In the state of Texas, 15,000 people are about to become homeless. In the middle of November, as winter sets in, fifteen thousand people in one state alone are about to be living in cardboard boxes and homeless shelters. This is not another plea for donations, or a "wakeup call" to your sense of compassion for fellow human beings, oh no. You have given generously, and continue to do so, but the spare change in the grocery line collection trays, the checks to the Red Cross, the programming fundraisers are not enough. FEMA is close to scraping the bottom of the barrel, and when the barrel is empty and the pork is gone, thousands will be living in the streets.
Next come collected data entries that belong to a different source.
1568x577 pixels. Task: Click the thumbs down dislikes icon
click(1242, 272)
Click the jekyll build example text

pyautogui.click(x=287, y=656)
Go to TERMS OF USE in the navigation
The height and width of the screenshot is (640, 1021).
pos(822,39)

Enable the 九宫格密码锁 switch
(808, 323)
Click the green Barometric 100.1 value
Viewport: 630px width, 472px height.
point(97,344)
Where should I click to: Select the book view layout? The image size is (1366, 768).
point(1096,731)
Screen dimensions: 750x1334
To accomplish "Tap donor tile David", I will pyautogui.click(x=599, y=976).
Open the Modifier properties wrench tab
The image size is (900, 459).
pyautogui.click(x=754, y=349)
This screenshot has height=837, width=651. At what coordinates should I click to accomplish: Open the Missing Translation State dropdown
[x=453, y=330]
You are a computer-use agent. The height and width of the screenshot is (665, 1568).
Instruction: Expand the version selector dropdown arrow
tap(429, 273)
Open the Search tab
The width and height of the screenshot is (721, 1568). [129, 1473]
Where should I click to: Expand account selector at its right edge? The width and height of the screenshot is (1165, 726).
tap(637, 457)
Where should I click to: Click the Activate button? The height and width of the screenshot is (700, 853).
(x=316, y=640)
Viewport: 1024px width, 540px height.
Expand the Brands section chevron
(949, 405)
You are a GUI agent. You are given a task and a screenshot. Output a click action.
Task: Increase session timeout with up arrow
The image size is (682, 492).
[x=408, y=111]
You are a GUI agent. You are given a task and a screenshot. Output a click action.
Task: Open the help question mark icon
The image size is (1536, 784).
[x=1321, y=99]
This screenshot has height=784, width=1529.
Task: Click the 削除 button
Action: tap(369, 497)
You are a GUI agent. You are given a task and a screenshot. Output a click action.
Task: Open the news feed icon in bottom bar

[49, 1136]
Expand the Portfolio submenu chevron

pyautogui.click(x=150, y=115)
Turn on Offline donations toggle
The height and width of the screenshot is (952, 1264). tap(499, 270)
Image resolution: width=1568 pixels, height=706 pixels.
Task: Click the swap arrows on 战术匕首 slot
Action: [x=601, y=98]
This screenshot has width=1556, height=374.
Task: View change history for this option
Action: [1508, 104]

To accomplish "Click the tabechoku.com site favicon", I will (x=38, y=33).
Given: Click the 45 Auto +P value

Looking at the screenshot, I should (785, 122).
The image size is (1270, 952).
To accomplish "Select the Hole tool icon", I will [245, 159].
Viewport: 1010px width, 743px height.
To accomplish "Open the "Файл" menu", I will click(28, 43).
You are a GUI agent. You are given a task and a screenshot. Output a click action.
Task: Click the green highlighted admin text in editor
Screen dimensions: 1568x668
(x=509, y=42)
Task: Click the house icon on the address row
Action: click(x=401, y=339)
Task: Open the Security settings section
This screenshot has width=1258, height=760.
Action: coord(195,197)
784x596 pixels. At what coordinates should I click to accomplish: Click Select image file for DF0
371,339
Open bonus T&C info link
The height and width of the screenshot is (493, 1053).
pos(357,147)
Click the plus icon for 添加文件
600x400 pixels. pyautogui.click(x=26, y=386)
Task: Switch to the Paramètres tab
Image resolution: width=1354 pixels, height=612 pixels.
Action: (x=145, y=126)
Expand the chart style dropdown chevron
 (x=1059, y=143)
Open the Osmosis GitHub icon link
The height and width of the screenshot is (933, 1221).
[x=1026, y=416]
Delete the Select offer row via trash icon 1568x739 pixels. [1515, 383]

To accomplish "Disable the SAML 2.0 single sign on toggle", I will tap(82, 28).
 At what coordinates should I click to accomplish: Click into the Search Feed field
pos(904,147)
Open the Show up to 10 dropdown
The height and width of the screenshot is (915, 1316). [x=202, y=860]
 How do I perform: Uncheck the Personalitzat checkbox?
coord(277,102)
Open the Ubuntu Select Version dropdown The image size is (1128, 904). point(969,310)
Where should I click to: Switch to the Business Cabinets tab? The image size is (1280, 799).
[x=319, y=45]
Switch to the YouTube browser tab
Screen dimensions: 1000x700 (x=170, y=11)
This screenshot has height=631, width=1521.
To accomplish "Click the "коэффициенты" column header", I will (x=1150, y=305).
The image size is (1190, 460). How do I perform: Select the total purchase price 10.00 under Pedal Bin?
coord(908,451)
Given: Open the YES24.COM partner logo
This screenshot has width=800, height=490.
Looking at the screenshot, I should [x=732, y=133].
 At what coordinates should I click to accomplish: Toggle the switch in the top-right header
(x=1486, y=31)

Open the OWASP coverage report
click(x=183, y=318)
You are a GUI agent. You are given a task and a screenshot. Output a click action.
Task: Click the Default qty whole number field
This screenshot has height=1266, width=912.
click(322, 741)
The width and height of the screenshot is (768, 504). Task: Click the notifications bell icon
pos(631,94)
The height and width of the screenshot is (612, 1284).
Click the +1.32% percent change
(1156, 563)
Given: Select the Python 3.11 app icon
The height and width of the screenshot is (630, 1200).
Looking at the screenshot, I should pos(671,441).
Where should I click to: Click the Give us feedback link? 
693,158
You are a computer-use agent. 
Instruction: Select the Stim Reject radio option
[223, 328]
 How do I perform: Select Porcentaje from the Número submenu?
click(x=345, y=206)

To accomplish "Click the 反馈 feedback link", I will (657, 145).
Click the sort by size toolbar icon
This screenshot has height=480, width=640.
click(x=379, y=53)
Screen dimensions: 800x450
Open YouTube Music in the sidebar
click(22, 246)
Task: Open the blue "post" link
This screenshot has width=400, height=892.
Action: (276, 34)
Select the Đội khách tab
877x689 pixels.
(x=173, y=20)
Kind of makes you wonder how it must feel to be sitting on a $452 million barrel of pork and watching the hurricane victims crawl wretched at your feet.

I reiterate; this is not a call to grudgingly reach for your pocketbooks, not in the least. This is a cry of utter disbelief and disgust as I watched my state senator, the Honorable Ted Stevens, vehemently shout "NO!" in the face of the Senate committee asking for re-appropriations from the Alaskan Bridge Fund for hurricane assistance. It was the shout of a chubby 8-year-old asked to share the cookies at his birthday party. "NO!" I have my arms wrapped so tight around this cookie jar and no amount of pleading or prying can convince me to give it up. "NO!" I have worked my life to erect this monument to myself and have finally worked myself, (and my fellow pork-grubber Don Young) into positions where allocation of these extensive funds is possible. And "NO!" I will not listen to your sob stories of broken levees and lack of emergency housing. "NO!" I don't care that the honorable citizens of Bozeman, Montana did their part and returned 4 million pledged for a parking garage to aid in hurricane relief. Watching on cable television, this shout made me embarrassed to call myself an Alaskan.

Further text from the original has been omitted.